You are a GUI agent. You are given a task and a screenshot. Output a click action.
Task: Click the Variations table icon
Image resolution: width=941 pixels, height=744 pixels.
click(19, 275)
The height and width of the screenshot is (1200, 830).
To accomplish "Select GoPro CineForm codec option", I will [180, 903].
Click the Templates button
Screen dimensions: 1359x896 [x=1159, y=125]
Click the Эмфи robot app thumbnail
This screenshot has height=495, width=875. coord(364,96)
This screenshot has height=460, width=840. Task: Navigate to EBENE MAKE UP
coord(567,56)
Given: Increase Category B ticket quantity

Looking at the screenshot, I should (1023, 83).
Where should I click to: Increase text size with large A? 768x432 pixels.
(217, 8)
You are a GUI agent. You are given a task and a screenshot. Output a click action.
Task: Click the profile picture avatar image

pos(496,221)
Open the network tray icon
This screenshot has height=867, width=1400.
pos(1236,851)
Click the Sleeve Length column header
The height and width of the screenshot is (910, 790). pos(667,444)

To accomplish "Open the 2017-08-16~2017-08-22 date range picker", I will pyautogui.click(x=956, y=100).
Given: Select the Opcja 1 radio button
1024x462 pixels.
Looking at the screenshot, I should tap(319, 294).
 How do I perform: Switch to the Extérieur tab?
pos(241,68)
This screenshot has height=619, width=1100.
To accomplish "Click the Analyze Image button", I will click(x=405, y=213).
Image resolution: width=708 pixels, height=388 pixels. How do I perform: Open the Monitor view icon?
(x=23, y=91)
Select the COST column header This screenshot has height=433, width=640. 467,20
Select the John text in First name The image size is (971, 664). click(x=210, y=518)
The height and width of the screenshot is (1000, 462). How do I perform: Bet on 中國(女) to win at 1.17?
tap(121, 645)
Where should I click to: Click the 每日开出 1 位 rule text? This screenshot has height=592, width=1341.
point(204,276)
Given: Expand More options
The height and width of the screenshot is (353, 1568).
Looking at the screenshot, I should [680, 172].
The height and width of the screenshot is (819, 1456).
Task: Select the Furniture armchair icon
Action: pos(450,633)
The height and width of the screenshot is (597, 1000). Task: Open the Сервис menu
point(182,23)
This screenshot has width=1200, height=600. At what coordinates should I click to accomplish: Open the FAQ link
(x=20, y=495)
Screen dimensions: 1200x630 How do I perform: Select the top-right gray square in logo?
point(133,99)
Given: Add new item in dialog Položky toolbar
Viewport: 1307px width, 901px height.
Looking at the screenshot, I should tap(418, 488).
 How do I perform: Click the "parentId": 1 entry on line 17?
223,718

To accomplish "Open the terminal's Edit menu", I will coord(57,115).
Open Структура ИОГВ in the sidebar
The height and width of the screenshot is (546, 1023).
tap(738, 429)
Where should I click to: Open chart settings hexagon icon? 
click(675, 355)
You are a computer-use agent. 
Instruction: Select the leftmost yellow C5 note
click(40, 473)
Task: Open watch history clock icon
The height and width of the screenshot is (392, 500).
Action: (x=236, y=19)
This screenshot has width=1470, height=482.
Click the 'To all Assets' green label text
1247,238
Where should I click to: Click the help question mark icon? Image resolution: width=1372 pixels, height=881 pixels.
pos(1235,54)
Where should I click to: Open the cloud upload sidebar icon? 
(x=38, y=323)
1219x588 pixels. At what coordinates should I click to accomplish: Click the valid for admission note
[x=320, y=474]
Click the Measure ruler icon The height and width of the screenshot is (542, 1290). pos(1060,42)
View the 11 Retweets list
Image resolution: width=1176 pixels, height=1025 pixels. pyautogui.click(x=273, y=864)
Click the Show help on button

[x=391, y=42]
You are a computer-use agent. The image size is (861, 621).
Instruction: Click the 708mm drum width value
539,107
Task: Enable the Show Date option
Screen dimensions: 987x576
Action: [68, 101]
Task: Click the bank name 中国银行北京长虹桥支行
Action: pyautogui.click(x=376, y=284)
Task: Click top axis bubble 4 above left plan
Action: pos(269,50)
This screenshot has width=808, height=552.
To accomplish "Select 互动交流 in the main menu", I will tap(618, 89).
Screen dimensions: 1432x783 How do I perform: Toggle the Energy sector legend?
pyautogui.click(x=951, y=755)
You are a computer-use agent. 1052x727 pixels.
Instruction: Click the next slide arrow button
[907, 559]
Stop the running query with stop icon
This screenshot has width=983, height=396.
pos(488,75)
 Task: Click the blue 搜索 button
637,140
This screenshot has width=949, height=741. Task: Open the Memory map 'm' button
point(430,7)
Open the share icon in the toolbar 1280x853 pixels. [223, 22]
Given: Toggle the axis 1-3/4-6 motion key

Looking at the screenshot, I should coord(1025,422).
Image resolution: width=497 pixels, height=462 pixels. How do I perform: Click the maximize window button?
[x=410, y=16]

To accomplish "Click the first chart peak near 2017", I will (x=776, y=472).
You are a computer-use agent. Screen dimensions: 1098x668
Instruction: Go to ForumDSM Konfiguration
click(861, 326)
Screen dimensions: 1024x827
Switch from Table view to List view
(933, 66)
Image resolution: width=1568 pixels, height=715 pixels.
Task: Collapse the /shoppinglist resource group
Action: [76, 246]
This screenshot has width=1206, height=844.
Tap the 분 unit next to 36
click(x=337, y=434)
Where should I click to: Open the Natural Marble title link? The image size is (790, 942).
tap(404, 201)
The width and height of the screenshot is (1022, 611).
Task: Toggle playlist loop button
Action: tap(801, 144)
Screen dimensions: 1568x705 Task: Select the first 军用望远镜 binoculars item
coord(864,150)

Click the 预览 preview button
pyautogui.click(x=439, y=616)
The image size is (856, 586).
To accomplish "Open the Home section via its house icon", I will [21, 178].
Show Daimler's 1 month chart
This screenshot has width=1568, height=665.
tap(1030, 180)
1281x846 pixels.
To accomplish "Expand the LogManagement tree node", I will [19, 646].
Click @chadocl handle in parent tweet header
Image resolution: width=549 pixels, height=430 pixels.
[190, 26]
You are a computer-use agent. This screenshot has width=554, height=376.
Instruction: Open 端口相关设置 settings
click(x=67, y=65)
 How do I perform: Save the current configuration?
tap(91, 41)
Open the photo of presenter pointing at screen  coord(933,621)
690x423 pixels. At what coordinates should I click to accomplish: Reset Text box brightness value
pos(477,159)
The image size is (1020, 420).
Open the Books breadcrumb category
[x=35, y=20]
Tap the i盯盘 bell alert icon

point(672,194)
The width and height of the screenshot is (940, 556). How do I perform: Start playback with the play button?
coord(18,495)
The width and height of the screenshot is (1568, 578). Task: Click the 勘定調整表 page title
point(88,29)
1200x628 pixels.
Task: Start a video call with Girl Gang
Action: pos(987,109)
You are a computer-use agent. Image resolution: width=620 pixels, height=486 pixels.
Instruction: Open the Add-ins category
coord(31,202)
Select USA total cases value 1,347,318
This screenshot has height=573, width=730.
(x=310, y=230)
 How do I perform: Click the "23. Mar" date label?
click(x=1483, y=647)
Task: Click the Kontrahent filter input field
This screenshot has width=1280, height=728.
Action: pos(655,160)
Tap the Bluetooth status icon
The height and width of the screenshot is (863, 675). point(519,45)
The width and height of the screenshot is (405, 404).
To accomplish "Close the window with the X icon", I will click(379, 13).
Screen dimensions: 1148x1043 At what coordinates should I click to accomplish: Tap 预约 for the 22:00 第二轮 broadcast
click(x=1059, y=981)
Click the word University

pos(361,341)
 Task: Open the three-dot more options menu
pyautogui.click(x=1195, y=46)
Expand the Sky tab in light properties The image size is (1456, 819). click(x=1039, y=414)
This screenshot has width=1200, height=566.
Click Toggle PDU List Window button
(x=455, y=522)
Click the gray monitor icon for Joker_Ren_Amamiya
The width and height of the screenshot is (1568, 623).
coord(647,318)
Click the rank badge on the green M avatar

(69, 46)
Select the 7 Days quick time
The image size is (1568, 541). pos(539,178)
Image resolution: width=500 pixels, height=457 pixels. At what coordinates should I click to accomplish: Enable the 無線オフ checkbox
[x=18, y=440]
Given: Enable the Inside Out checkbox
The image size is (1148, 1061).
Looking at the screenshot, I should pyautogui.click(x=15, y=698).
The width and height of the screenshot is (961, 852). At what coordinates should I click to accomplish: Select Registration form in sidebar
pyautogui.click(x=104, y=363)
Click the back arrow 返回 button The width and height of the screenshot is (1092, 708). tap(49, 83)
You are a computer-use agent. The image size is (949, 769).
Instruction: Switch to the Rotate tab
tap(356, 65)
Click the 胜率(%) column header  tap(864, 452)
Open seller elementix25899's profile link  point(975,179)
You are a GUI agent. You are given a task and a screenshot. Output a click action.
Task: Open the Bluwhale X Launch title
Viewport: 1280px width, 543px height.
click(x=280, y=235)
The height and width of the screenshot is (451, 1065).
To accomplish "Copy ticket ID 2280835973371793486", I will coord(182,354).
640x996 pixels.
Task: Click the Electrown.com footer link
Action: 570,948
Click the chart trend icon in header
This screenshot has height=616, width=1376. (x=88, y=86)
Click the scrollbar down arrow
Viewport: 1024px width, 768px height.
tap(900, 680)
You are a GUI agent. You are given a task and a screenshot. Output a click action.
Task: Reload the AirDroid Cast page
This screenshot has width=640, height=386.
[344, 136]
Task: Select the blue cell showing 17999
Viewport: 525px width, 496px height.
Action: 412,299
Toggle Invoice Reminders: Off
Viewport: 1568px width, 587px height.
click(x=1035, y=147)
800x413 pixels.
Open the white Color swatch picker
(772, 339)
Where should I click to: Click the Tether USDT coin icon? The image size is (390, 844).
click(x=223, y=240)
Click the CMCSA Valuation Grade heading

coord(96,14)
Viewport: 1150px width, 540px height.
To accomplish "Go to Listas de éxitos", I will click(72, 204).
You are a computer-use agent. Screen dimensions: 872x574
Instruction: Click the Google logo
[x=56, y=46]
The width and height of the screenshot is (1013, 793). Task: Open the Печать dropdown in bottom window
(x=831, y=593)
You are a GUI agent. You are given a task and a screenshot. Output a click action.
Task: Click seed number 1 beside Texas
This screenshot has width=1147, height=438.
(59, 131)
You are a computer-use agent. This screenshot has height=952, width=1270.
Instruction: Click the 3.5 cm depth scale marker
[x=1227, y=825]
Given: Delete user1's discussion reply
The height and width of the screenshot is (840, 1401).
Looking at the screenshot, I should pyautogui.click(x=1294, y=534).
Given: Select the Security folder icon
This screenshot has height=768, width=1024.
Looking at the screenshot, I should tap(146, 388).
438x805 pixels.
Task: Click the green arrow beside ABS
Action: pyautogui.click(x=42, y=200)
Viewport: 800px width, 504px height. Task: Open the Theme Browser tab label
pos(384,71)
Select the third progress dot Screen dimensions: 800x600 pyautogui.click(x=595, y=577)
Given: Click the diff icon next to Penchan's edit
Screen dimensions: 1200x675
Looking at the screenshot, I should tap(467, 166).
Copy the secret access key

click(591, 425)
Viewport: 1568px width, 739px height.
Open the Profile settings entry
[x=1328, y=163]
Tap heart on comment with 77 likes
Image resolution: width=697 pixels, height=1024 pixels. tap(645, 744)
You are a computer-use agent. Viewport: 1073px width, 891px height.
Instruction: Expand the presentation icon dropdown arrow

WHAT IS NEEDED »
Scan the records above, count the lines with "computer" in them, and give only the number.

RESPONSE TO THE TASK »
10